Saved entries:

====

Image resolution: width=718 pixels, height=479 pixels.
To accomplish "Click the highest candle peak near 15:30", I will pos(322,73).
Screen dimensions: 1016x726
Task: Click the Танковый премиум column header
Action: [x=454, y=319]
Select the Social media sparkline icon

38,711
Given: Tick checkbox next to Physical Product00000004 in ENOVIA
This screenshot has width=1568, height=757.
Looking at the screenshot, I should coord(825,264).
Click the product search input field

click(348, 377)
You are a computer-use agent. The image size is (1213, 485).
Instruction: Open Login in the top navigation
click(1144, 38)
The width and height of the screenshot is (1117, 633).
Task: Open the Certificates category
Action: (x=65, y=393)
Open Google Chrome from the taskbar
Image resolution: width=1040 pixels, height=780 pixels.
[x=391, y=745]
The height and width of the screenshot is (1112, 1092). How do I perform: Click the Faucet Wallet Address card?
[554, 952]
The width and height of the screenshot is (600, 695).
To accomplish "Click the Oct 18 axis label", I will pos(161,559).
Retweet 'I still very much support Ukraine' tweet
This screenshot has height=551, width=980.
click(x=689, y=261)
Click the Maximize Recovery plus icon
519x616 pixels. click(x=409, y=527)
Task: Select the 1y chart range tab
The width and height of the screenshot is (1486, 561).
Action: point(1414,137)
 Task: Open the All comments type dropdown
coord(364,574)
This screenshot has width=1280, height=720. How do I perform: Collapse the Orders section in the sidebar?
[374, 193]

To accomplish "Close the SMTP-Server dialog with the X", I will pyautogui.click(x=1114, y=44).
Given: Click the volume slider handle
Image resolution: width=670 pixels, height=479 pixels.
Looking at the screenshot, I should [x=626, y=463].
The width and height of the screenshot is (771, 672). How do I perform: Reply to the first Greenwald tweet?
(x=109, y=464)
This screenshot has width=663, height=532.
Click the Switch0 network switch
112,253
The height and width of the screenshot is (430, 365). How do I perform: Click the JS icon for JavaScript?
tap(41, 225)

====

▶ What is expected: Which lines above run from the one containing "Click the product search input field" to the one containing "Retweet 'I still"? Give them again exactly, both ends included.

▶ Reply:
Click the product search input field

click(348, 377)
You are a computer-use agent. The image size is (1213, 485).
Instruction: Open Login in the top navigation
click(1144, 38)
The width and height of the screenshot is (1117, 633).
Task: Open the Certificates category
Action: (x=65, y=393)
Open Google Chrome from the taskbar
Image resolution: width=1040 pixels, height=780 pixels.
[x=391, y=745]
The height and width of the screenshot is (1112, 1092). How do I perform: Click the Faucet Wallet Address card?
[554, 952]
The width and height of the screenshot is (600, 695).
To accomplish "Click the Oct 18 axis label", I will pos(161,559).
Retweet 'I still very much support Ukraine' tweet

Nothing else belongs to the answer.